* _What is needed_:
Rewrite all of the rows below, changing each "computer-use agent" to "desktop agent" and leaving everything else untouched.

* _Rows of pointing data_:
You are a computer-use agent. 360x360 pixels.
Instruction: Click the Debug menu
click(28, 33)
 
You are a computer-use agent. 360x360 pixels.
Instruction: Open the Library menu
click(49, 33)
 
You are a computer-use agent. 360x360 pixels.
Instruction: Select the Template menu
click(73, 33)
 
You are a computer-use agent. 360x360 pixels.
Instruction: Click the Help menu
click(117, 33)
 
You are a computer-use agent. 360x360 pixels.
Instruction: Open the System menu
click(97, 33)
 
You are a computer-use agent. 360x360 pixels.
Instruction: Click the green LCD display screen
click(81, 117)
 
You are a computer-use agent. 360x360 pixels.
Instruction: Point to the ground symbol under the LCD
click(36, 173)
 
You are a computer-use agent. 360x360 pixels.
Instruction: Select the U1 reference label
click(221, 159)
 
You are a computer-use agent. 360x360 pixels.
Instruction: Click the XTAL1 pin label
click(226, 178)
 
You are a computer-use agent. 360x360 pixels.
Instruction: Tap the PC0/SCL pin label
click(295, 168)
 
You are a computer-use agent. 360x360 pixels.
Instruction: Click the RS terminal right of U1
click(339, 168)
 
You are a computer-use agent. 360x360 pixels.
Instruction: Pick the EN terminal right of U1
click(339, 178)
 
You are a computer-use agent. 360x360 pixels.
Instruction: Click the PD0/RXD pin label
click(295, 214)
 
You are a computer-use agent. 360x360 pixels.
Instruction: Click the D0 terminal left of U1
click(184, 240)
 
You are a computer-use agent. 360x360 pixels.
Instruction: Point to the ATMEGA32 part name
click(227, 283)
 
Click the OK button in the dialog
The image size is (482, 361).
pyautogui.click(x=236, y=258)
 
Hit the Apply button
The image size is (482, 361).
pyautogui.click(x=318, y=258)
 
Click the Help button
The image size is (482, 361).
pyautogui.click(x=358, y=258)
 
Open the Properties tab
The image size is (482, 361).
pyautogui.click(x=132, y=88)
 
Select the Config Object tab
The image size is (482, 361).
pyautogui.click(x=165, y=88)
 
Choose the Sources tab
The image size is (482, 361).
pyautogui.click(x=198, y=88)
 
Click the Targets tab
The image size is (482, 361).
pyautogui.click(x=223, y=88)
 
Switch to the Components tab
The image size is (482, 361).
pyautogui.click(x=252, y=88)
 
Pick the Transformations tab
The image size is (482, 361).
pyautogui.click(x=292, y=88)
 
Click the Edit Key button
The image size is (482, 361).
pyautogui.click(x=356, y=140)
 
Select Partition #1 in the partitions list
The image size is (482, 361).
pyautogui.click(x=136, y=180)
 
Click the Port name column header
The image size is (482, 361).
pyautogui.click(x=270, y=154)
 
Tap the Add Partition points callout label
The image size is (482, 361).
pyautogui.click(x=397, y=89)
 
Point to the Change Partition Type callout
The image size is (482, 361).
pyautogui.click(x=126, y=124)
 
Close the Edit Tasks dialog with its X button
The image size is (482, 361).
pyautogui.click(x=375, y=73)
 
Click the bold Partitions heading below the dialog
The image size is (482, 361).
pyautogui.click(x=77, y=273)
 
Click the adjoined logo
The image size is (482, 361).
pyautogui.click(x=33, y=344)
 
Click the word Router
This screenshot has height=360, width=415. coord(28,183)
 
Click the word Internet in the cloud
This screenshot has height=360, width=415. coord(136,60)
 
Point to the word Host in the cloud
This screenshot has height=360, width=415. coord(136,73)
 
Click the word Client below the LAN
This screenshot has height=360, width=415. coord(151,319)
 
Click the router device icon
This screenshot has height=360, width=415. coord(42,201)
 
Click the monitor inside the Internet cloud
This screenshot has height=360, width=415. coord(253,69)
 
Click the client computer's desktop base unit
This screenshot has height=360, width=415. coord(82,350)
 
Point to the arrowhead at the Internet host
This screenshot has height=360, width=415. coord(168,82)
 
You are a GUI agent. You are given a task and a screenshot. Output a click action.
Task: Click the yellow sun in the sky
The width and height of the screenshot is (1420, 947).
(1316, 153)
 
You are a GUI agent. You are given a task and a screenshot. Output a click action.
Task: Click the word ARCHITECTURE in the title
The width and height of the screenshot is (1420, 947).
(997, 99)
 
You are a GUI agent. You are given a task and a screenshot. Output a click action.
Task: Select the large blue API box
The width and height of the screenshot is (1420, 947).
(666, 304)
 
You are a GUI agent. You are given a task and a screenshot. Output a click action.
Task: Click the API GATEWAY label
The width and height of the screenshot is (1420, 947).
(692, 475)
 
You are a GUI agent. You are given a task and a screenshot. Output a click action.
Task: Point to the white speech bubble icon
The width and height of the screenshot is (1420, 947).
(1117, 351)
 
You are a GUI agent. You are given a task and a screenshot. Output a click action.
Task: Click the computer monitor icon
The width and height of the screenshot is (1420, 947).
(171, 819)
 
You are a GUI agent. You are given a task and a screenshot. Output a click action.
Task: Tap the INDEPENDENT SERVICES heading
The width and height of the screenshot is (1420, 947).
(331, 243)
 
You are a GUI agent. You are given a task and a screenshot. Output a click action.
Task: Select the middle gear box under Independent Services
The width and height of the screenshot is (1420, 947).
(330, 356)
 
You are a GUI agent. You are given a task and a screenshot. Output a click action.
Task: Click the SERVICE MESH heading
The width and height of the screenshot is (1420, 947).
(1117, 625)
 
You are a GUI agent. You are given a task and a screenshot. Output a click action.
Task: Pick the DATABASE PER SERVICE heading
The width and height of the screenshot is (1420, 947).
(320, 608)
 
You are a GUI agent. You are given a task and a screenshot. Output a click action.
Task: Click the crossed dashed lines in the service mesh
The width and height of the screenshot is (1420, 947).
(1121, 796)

* _Response_:
You are a desktop agent. 360x360 pixels.
Instruction: Click the Debug menu
click(28, 33)
 
You are a desktop agent. 360x360 pixels.
Instruction: Open the Library menu
click(49, 33)
 
You are a desktop agent. 360x360 pixels.
Instruction: Select the Template menu
click(73, 33)
 
You are a desktop agent. 360x360 pixels.
Instruction: Click the Help menu
click(117, 33)
 
You are a desktop agent. 360x360 pixels.
Instruction: Open the System menu
click(97, 33)
 
You are a desktop agent. 360x360 pixels.
Instruction: Click the green LCD display screen
click(81, 117)
 
You are a desktop agent. 360x360 pixels.
Instruction: Point to the ground symbol under the LCD
click(36, 173)
 
You are a desktop agent. 360x360 pixels.
Instruction: Select the U1 reference label
click(221, 159)
 
You are a desktop agent. 360x360 pixels.
Instruction: Click the XTAL1 pin label
click(226, 178)
 
You are a desktop agent. 360x360 pixels.
Instruction: Tap the PC0/SCL pin label
click(295, 168)
 
You are a desktop agent. 360x360 pixels.
Instruction: Click the RS terminal right of U1
click(339, 168)
 
You are a desktop agent. 360x360 pixels.
Instruction: Pick the EN terminal right of U1
click(339, 178)
 
You are a desktop agent. 360x360 pixels.
Instruction: Click the PD0/RXD pin label
click(295, 214)
 
You are a desktop agent. 360x360 pixels.
Instruction: Click the D0 terminal left of U1
click(184, 240)
 
You are a desktop agent. 360x360 pixels.
Instruction: Point to the ATMEGA32 part name
click(227, 283)
 
Click the OK button in the dialog
The image size is (482, 361).
pyautogui.click(x=236, y=258)
 
Hit the Apply button
The image size is (482, 361).
pyautogui.click(x=318, y=258)
 
Click the Help button
The image size is (482, 361).
pyautogui.click(x=358, y=258)
 
Open the Properties tab
The image size is (482, 361).
pyautogui.click(x=132, y=88)
 
Select the Config Object tab
The image size is (482, 361).
pyautogui.click(x=165, y=88)
 
Choose the Sources tab
The image size is (482, 361).
pyautogui.click(x=198, y=88)
 
Click the Targets tab
The image size is (482, 361).
pyautogui.click(x=223, y=88)
 
Switch to the Components tab
The image size is (482, 361).
pyautogui.click(x=252, y=88)
 
Pick the Transformations tab
The image size is (482, 361).
pyautogui.click(x=292, y=88)
 
Click the Edit Key button
The image size is (482, 361).
pyautogui.click(x=356, y=140)
 
Select Partition #1 in the partitions list
The image size is (482, 361).
pyautogui.click(x=136, y=180)
 
Click the Port name column header
The image size is (482, 361).
pyautogui.click(x=270, y=154)
 
Tap the Add Partition points callout label
The image size is (482, 361).
pyautogui.click(x=397, y=89)
 
Point to the Change Partition Type callout
The image size is (482, 361).
pyautogui.click(x=126, y=124)
 
Close the Edit Tasks dialog with its X button
The image size is (482, 361).
pyautogui.click(x=375, y=73)
 
Click the bold Partitions heading below the dialog
The image size is (482, 361).
pyautogui.click(x=77, y=273)
 
Click the adjoined logo
The image size is (482, 361).
pyautogui.click(x=33, y=344)
 
Click the word Router
This screenshot has height=360, width=415. coord(28,183)
 
Click the word Internet in the cloud
This screenshot has height=360, width=415. coord(136,60)
 
Point to the word Host in the cloud
This screenshot has height=360, width=415. coord(136,73)
 
Click the word Client below the LAN
This screenshot has height=360, width=415. coord(151,319)
 
Click the router device icon
This screenshot has height=360, width=415. coord(42,201)
 
Click the monitor inside the Internet cloud
This screenshot has height=360, width=415. coord(253,69)
 
Click the client computer's desktop base unit
This screenshot has height=360, width=415. coord(82,350)
 
Point to the arrowhead at the Internet host
This screenshot has height=360, width=415. coord(168,82)
 
You are a GUI agent. You are given a task and a screenshot. Output a click action.
Task: Click the yellow sun in the sky
The width and height of the screenshot is (1420, 947).
(1316, 153)
 
You are a GUI agent. You are given a task and a screenshot. Output a click action.
Task: Click the word ARCHITECTURE in the title
The width and height of the screenshot is (1420, 947).
(997, 99)
 
You are a GUI agent. You are given a task and a screenshot. Output a click action.
Task: Select the large blue API box
The width and height of the screenshot is (1420, 947).
(666, 304)
 
You are a GUI agent. You are given a task and a screenshot. Output a click action.
Task: Click the API GATEWAY label
The width and height of the screenshot is (1420, 947).
(692, 475)
 
You are a GUI agent. You are given a task and a screenshot. Output a click action.
Task: Point to the white speech bubble icon
The width and height of the screenshot is (1420, 947).
(1117, 351)
 
You are a GUI agent. You are given a task and a screenshot. Output a click action.
Task: Click the computer monitor icon
The width and height of the screenshot is (1420, 947).
(171, 819)
 
You are a GUI agent. You are given a task and a screenshot. Output a click action.
Task: Tap the INDEPENDENT SERVICES heading
The width and height of the screenshot is (1420, 947).
(331, 243)
 
You are a GUI agent. You are given a task and a screenshot. Output a click action.
Task: Select the middle gear box under Independent Services
The width and height of the screenshot is (1420, 947).
(330, 356)
 
You are a GUI agent. You are given a task and a screenshot. Output a click action.
Task: Click the SERVICE MESH heading
The width and height of the screenshot is (1420, 947).
(1117, 625)
 
You are a GUI agent. You are given a task and a screenshot. Output a click action.
Task: Pick the DATABASE PER SERVICE heading
The width and height of the screenshot is (1420, 947).
(320, 608)
 
You are a GUI agent. You are given a task and a screenshot. Output a click action.
Task: Click the crossed dashed lines in the service mesh
The width and height of the screenshot is (1420, 947).
(1121, 796)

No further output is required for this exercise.